While our neighbors, Ivory Coast, Sierra Leone and Liberia convulsed in violence and Nigeria is being tormented by a violent terrorist group, Bokom Haram, Ghana has remained unscarred. Granted, there were periods in our recent past when things could have surely veered out of hand — the Rawlings era immediately comes to mind — but Ghanaians set aside their political and ethnic interests for the national good.

The whole Brazilian faux pas reveals the lengths to which some Ghanaians would go to escape the hard economic times back at home; they will scheme, lie and literally sell their country to the highest bidder so long as it serves their narrow interest of economic self-preservation. These are economic refugees, pure and simple. Disclosing this truth to Brazilian officials, however, would have doomed their chances.So they lied.

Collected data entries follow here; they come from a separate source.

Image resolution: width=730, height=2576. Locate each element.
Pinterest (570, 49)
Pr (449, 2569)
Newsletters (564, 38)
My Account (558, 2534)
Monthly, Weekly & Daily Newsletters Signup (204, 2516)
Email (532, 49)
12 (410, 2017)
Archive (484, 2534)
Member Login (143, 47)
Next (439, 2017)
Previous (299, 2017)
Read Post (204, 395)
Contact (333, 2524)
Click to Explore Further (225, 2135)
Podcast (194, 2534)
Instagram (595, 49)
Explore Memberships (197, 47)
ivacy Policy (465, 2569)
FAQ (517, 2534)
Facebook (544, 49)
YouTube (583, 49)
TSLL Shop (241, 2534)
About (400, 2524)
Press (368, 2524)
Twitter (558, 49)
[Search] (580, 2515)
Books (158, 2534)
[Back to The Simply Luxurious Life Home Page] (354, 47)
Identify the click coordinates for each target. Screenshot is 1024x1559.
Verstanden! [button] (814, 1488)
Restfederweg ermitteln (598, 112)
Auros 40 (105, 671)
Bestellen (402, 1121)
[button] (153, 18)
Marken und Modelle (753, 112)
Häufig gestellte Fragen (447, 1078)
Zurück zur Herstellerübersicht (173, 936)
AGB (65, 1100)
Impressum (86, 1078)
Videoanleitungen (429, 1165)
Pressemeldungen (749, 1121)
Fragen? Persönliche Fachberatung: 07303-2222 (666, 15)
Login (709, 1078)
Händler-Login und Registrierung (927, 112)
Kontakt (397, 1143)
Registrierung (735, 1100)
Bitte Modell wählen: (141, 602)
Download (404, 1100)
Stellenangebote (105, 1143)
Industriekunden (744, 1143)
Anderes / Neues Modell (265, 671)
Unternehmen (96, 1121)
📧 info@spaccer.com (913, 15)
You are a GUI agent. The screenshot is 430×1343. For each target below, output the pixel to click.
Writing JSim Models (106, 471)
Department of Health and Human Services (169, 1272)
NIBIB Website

But they have lied their way into a situation that isn’t all blissful. Economic and social realities will soon hit them in the face like a sledge-hammer. Their new environment throbs with racism. They must therefore fortify themselves for the deluge of racism that is certain to greet them. They should ask other Africans resident in Brazil, especially Angolans and Mozambicans. They have awful tales of racism to tell anyone who would listen.

Despite outward appearances of racial harmony, Brazil still suffers from this hobbling cancer. Whites are the top of the social pyramid while dark-skinned people are at the bottom, working as maids, doormen, street cleaners, and garbage collectors. The income gap between white and black Brazilians is still wide even as the government strives to close the gap and there are very few blacks in Brazil’s elite universities. The 200 Ghanaians have made their bed and they have to lie in it.

I certainly don’t begrudge the new surroundings of my country men and women. I just wish they had been more candid about their request without maligning our country.